University Principal and Vice Chancellor Peter Mathieson will chair an event examining the cost of health with writer and GP Gavin Francis, author of Free For All: Why The NHS Is Worth Saving, and global public health expert Professor Devi Sridhar.
The newest winner of the Booker Prize, Shehan Karunatilaka, will explain the background to his novel, The Seven Moons of Maali Almeida, at an event supported by the Centre for South Asian Studies.
Art Festival
Visitors to Edinburgh College of Art will also be welcomed to the August Graduate Show from 19 –25 August, which is one of several events with a University link in this year’s Edinburgh Art Festival.
The show, which takes place in ECA’s Main Building and Evolution House, will celebrate the work of postgraduate students from Art, Design and Architecture and Landscape Architecture.
Compelling artworks by major artists, which detail lives lived on the margins, are being showcased in three exhibitions at the University’s Talbot Rice Gallery.

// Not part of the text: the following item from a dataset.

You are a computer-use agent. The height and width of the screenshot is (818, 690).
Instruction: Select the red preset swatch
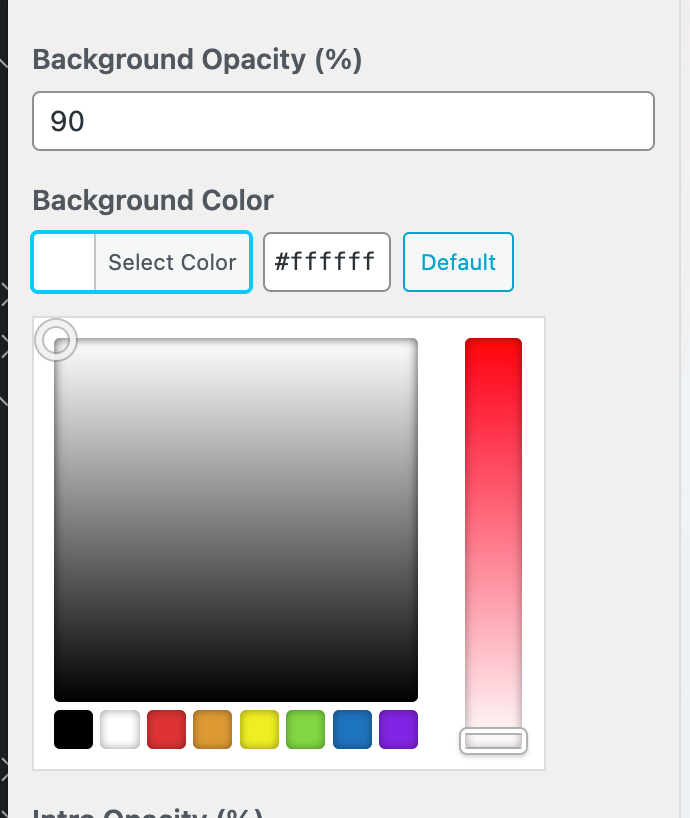tap(166, 729)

The shows – running until 30 September – include the first solo presentation in Scotland by Turner Prize-winning artist Lawrence Abu Hamdan, which explores the complex nature of national borders.

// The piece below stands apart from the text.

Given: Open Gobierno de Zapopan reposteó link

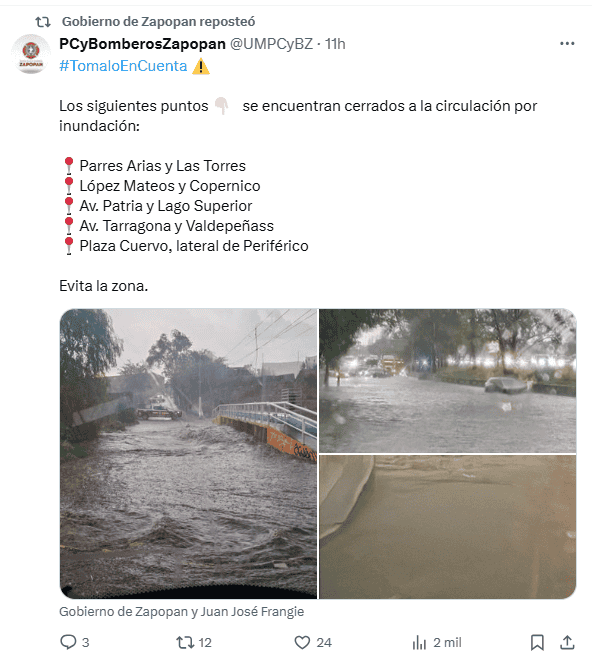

Also being shown is a new film, performance and sculptural installation by internationally acclaimed artist Jesse Jones, based on writings by medieval female Christian mystics.

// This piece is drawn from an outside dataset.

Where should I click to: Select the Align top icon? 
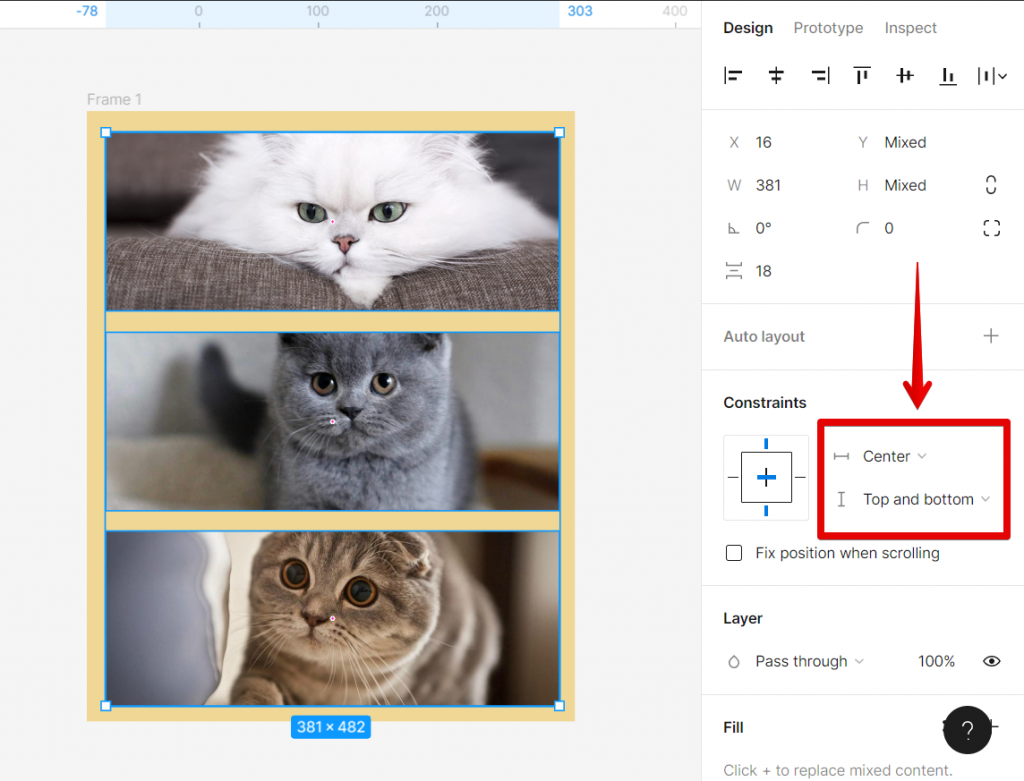(x=861, y=75)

A third presentation – by Edinburgh academic Hephzibah Israel – is a text-based reflection on the artist’s own experience of living ‘on the margins of multiple communities’.
Poetry performance
The University is supporting the performance of new work by Edinburgh-based poet Nat Raha, which addresses the history of island prisons across the globe that were products of Britain’s Empire.
The performance, at 50 George Square on 18 August, takes the form of ‘a sonically expansive, trans-historical poem-letter’ addressed to the poet’s forebears who were incarcerated for anti-colonial revolt.
An enthralling exhibition, curated by Design Informatics, works with sound, voice and emerging technologies to ask what it means – personally and politically – to synthesize, clone, and manipulate voices.
Supported by the Institute for Design Informatics and Creative Informatics, The Sounds of Deep Fake – which takes place at the University’s Inspace gallery – is also part of the Edinburgh Art Festival and Edinburgh Festival Fringe.
At the French Institute, Sean Burns’ Dorothy Towers tells the story of two residential blocks in Birmingham – completed in 1971 and next to the city’s Gay Village – which have long been a haven for LGBTQ+ people.
The film and installation – featuring input from the University-based Lothian Health Services Archives – opens a space to reflect on the complex relationship between architecture, community and memory.
Sean Burns and Cole Collins, lecturer at Edinburgh College of Art, will also lead a roundtable conversation on queer spaces that considers historical examples in Edinburgh, including nightclubs, housing and social spaces.